■ **抜粋**
説明

電磁波発生装置及びレーダ

【課題】アンテナを含む伝送系及び高周波回路を広帯域化することなく、全体の回路規模を増大させることもなく、安定した電磁波を発生する電磁波発生装置及びそれを備えたレーダを構成する。
【解決手段】駆動電圧印加回路40は、トランス41の2次コイルN2に誘起される所定の高電圧をマグネトロン50の陽極51と陰極52との間に駆動電圧として印加する。陽極電流制御回路30は、入力端子INに入力されるパルス信号の立ち上がりによってトランジスタQ31がオンし、FET Q40がオンし、トランス41の1次コイルN1に電流が流れ、トランス41の2次コイルN2の誘起電圧がマグネトロン50の陰極52に印加される。トランジスタQ31のオン時の通電電流とマグネトロン50の陽極電流とはほぼ比例関係にあり、感温抵抗素子RTの抵抗値に応じて陽極電流が制御される。

【発明の詳細な説明】
【技術分野】
【0001】
この発明は、マグネトロンを利用した電磁波発生装置及び電磁波発生装置を備えたレーダに関するものである。

■ **提供データ**
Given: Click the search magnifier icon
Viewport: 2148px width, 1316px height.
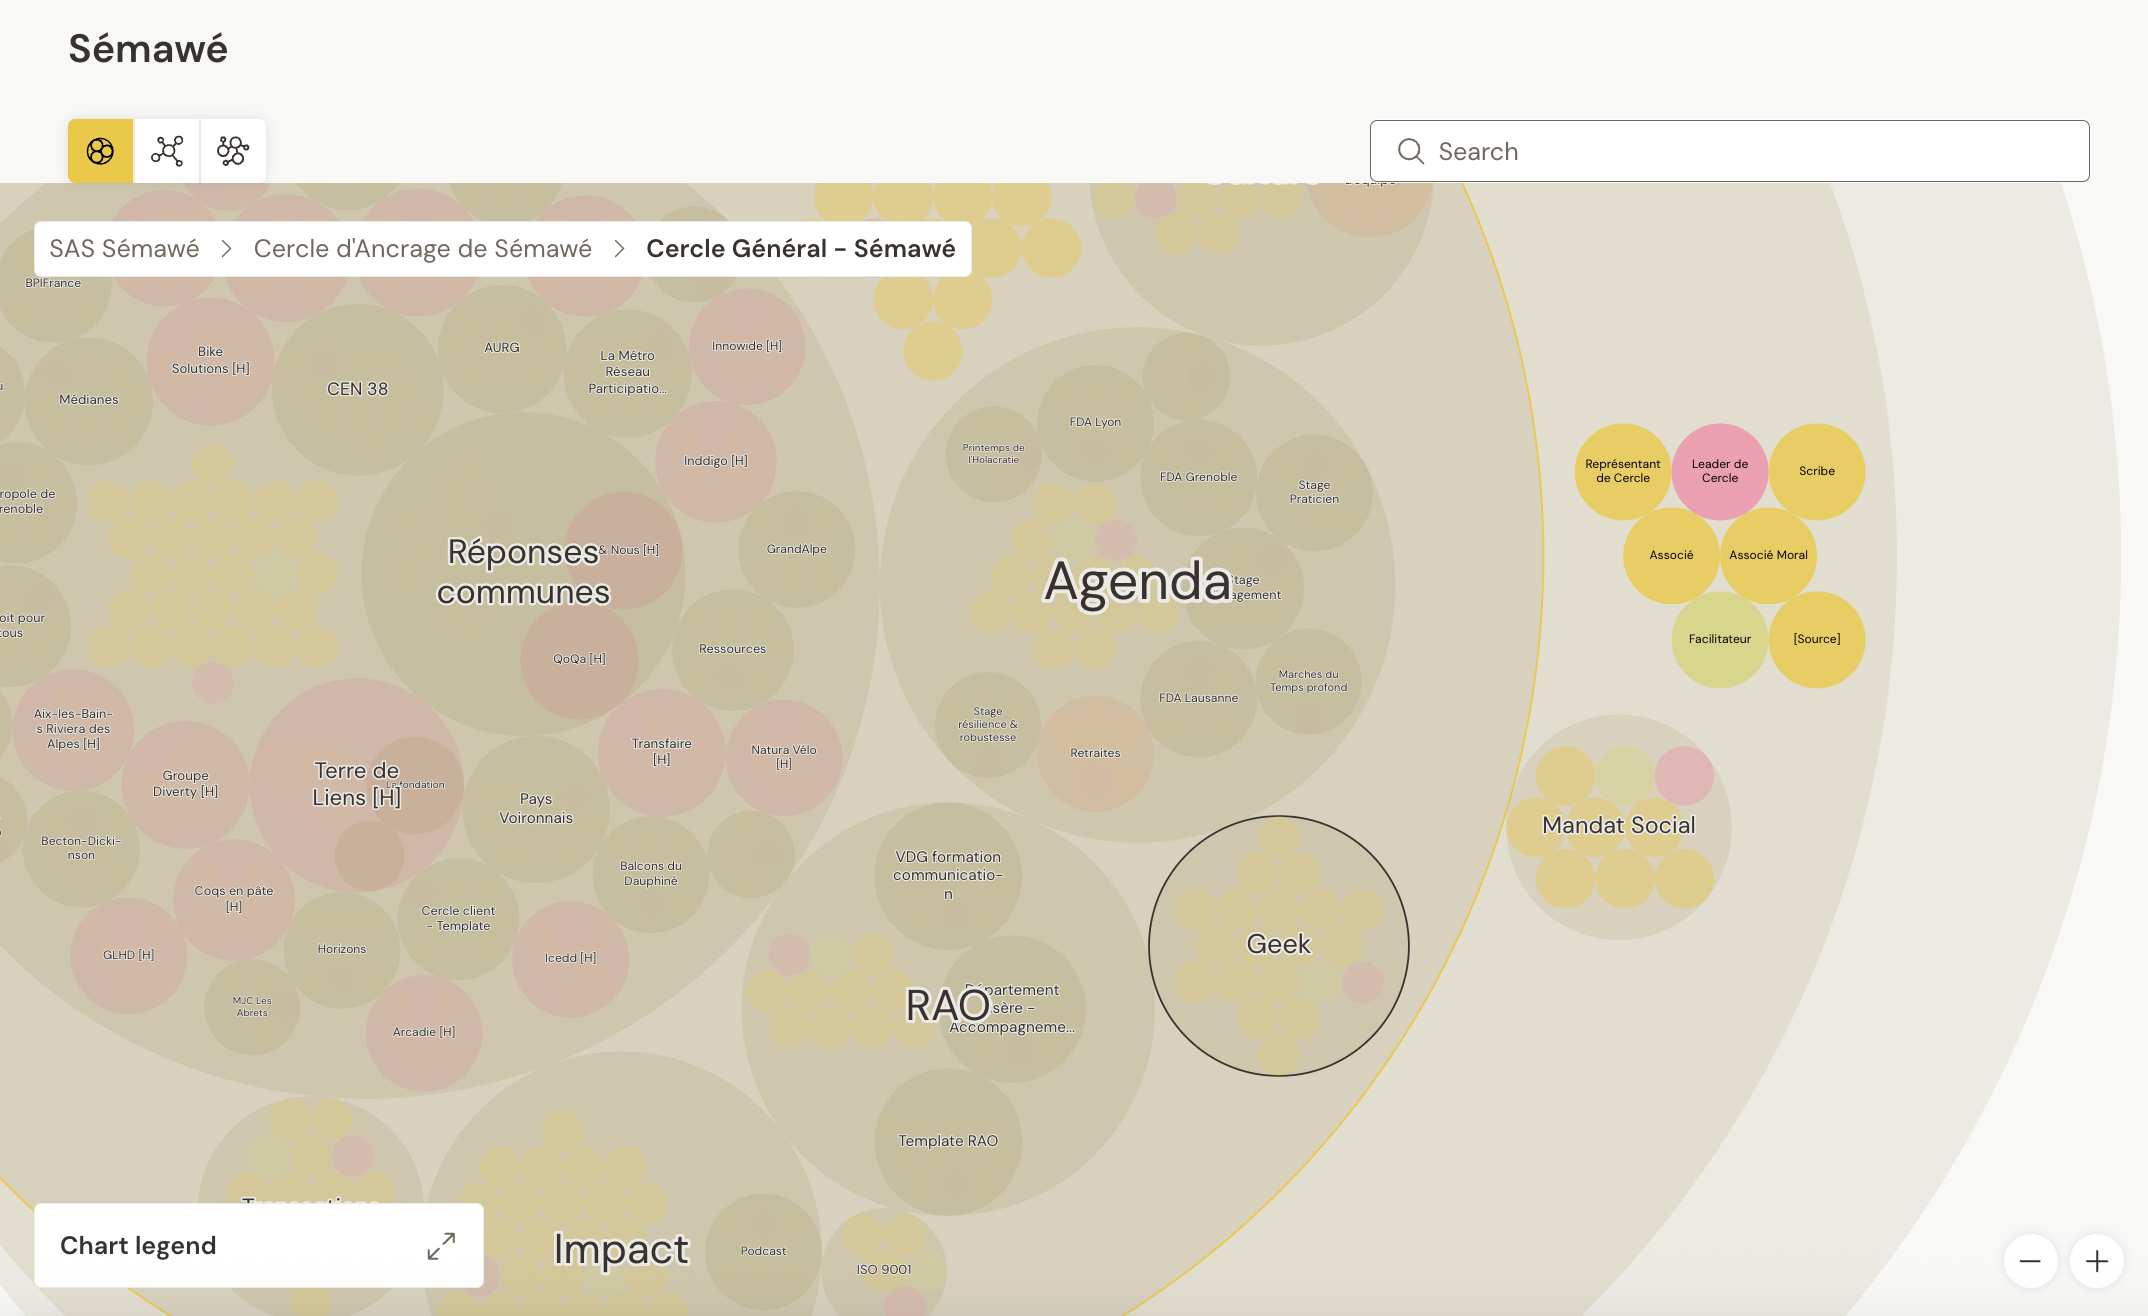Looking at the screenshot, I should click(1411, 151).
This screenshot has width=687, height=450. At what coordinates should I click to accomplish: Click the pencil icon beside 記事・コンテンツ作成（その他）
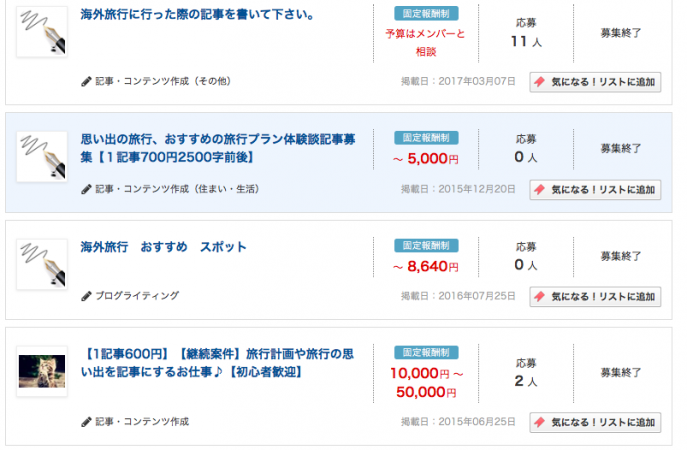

■ **課題の説明**
抜粋の内容と次の(a)〜(c)が一致するかを判定し、それぞれ「はい」か「いいえ」で答え、判断の根拠となる抜粋中の語句をそのまま引用してください。(a) 駆動電圧印加回路40は、トランス41の2次コイルN2に誘起される高電圧をマグネトロン50の陽極と陰極の間に印加する。(b) トランジスタQ31のオン時の通電電流は、マグネトロン50の陽極電流とは無関係である。(c) この電磁波発生装置では、アンテナを含む伝送系を広帯域化する必要がある。 これらのデータは別の出典から取得したものです。

■ **結果**
(a) はい。「駆動電圧印加回路40は、トランス41の2次コイルN2に誘起される所定の高電圧をマグネトロン50の陽極51と陰極52との間に駆動電圧として印加する」
(b) いいえ。「トランジスタQ31のオン時の通電電流とマグネトロン50の陽極電流とはほぼ比例関係にあり」
(c) いいえ。「アンテナを含む伝送系及び高周波回路を広帯域化することなく」